通常,软件开发测试都包括设计、开发、质量检测以及软件发布等几个阶段,软件测试的目的是要保证产品的质量和安全性,因此需要同时关注流程和技术,只有保证技术的智能性、可实施性和集成性,才能实现测试结果的可预测性及可行性。软件漏洞发现的阶段越靠后,所耗费的成本就越高。但在今天,软件正变得更为复杂,传统的测试方法已经远远不够。
10月9日,Coverity公司发布新一代Coverity Development Testing Platform开发测试平台,该平台集成了测试技术,用于识别、修复开发阶段关键质量和安全问题。
据Coverity亚太区运营副总裁Rich Cerruto介绍,Coverity开发测试平台包括三个产品,其中Quality Advisor解决程序崩溃、内存泄露以及数据损坏等问题,而当天发布的Security Advisor解决代码中的安全缺陷,Test Advisor 则帮助开发者重点关注高风险代码。这三款产品建立在Coverity现有的专利技术“SAVE”基础之上,有助于准确分析软件源代码,三种产品都使用 “Coverity Connect”用户界面和工作流工具,以便在整个开发团队中共享并管理缺陷数据。在此之上还有Policy Manager,用于定义和测量质量和性能指标,能展示风险最高的代码组件以及需要在哪些地方努力降低风险。
传统的安全漏洞测试方法通常需要执行源代码检测,而这种代码检测通常在软件开发后期才能实施,因此会存在以下问题:产品发布延迟,缩短开发者解决漏洞的时间,如果代码发生变化,还需要重新进行安全测试,导致进一步延迟。
融合了创新静态分析技术的Coverity Security Advisor,能帮助开发团队高效解决Java网络应用的安全缺陷。该产品是Coverity研发团队与Coverity安全研究实验室紧密合作的成果,融合了Coverity在缺陷侦测检测领域的专利技术——精确的可扩展技术。它包含三个组件:Enterprise Framework Analyzer、Dataflow Engine和 Remediation Engine。

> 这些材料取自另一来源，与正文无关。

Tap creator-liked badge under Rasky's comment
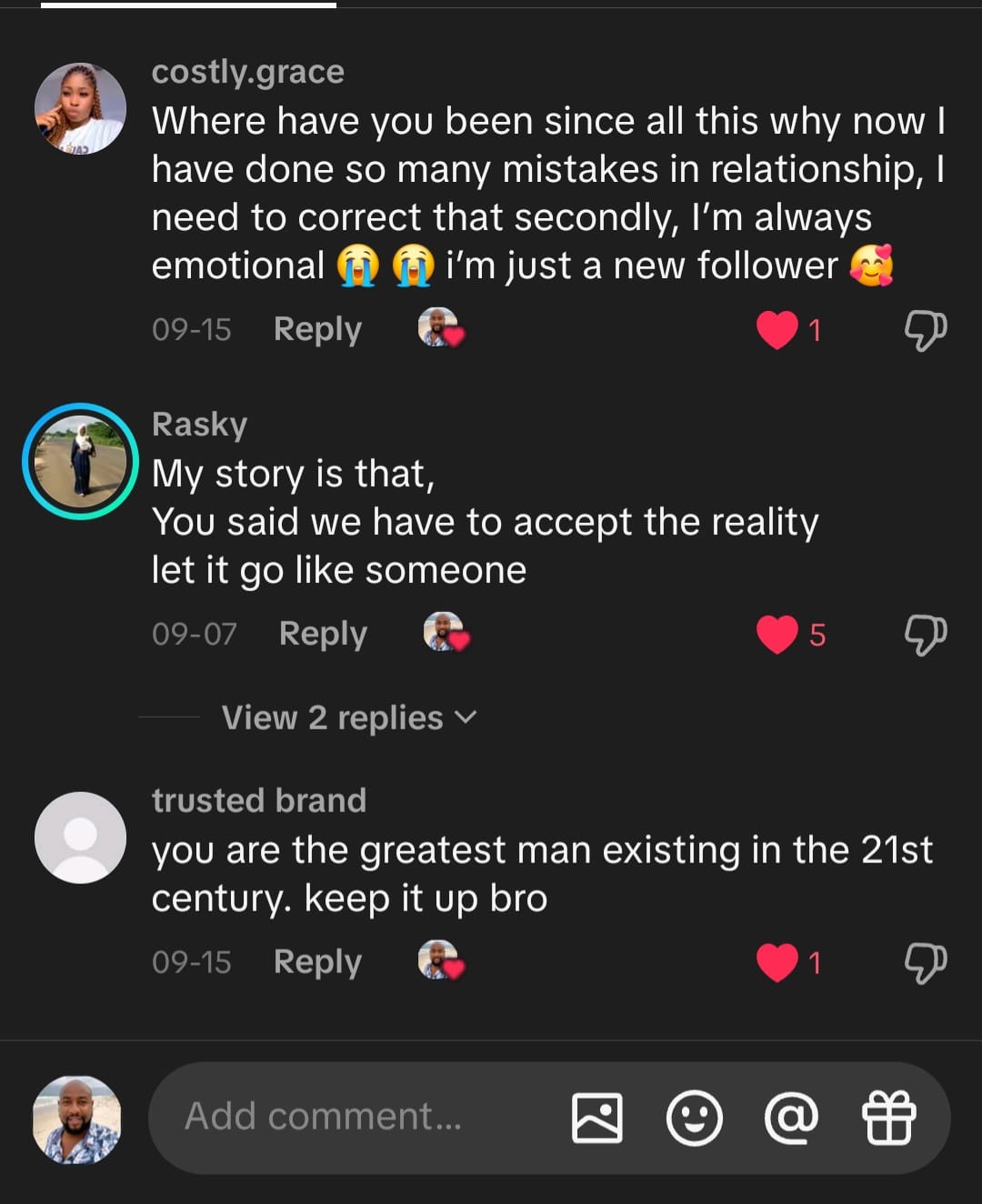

“我们理解开发——这是Coverity的核心优势,”Coverity CEO Anthony Bettencourt表示,“大约有75%的安全袭击都发生在应用层面,因此在开发阶段解决应用安全问题至关重要。”
谈到当天发布的第二款产品Test Advisor,Rich Cerruto表示,Coverity的最新创新技术——Coverity Test Advisor是一项正在申请专利的变更影响分析技术,它重点关注高危代码单元测试,包括变更代码以及变更对代码所造成的影响、修改单元测试没有遍历的开发者代码。
Test Advisor能够帮助开发者在开发过程中提供测试效率。研究发现,在传统测试方法下,开发者会在开发阶段花费大约50%的时间进行测试,但只能找到 30%的漏洞,因此大约有70%的漏洞会滞留到后续阶段。传统测试方法低效的主要原因是:在开发阶段会有很多遗留代码和调试代码。遗留代码通常使用过很长时间,bug基本已经被找出,因此风险很小。而调试代码只有在测试时才会使用,所以对源代码的功能影响也非常小。传统测试通常会随机检测所有代码,而高风险代码很有可能被漏掉。
Test Advisor的工作原理可归纳为四个步骤:定义高风险代码;分析代码,包括源控制信息,代码覆盖信息和静态分析信息;通过高风险区域解决测试缺乏问题;明确开发人员权责。